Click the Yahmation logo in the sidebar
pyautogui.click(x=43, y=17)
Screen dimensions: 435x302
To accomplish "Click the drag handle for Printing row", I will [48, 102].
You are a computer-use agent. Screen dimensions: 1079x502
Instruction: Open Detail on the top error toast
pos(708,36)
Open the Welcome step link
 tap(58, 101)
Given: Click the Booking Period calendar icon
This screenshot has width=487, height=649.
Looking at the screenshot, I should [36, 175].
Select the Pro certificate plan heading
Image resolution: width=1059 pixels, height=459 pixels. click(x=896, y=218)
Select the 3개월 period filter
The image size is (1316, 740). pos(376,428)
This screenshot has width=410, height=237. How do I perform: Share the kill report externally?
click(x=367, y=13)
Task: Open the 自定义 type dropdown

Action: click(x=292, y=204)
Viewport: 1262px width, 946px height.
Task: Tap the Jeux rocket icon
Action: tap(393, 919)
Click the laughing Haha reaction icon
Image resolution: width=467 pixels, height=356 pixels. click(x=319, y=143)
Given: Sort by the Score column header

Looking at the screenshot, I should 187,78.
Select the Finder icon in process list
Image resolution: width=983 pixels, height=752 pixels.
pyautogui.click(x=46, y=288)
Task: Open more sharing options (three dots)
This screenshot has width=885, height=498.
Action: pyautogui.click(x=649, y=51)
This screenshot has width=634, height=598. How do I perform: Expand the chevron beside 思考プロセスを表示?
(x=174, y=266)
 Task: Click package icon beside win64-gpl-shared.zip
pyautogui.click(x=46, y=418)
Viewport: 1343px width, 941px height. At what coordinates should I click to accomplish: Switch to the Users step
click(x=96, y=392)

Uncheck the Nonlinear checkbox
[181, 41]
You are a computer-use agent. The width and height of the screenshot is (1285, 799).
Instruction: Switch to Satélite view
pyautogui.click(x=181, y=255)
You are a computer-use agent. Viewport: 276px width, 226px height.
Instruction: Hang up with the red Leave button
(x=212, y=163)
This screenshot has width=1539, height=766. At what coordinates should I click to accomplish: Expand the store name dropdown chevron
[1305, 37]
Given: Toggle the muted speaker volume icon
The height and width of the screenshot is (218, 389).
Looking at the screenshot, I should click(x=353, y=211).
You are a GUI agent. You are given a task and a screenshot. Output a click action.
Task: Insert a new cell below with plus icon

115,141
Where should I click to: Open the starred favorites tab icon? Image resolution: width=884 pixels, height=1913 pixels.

┄┄┄┄┄┄┄┄┄┄┄┄┄┄┄┄┄┄┄┄

WHAT YOU SHOULD DO: Please repeat the data from the line with "You are a computer-use agent. The" to the line with "(x=212, y=163)", replacing "Instruction" with "Command" and leaving everything else unchanged.

TASK ANSWER:
You are a computer-use agent. The width and height of the screenshot is (1285, 799).
Command: Switch to Satélite view
pyautogui.click(x=181, y=255)
You are a computer-use agent. Viewport: 276px width, 226px height.
Command: Hang up with the red Leave button
(x=212, y=163)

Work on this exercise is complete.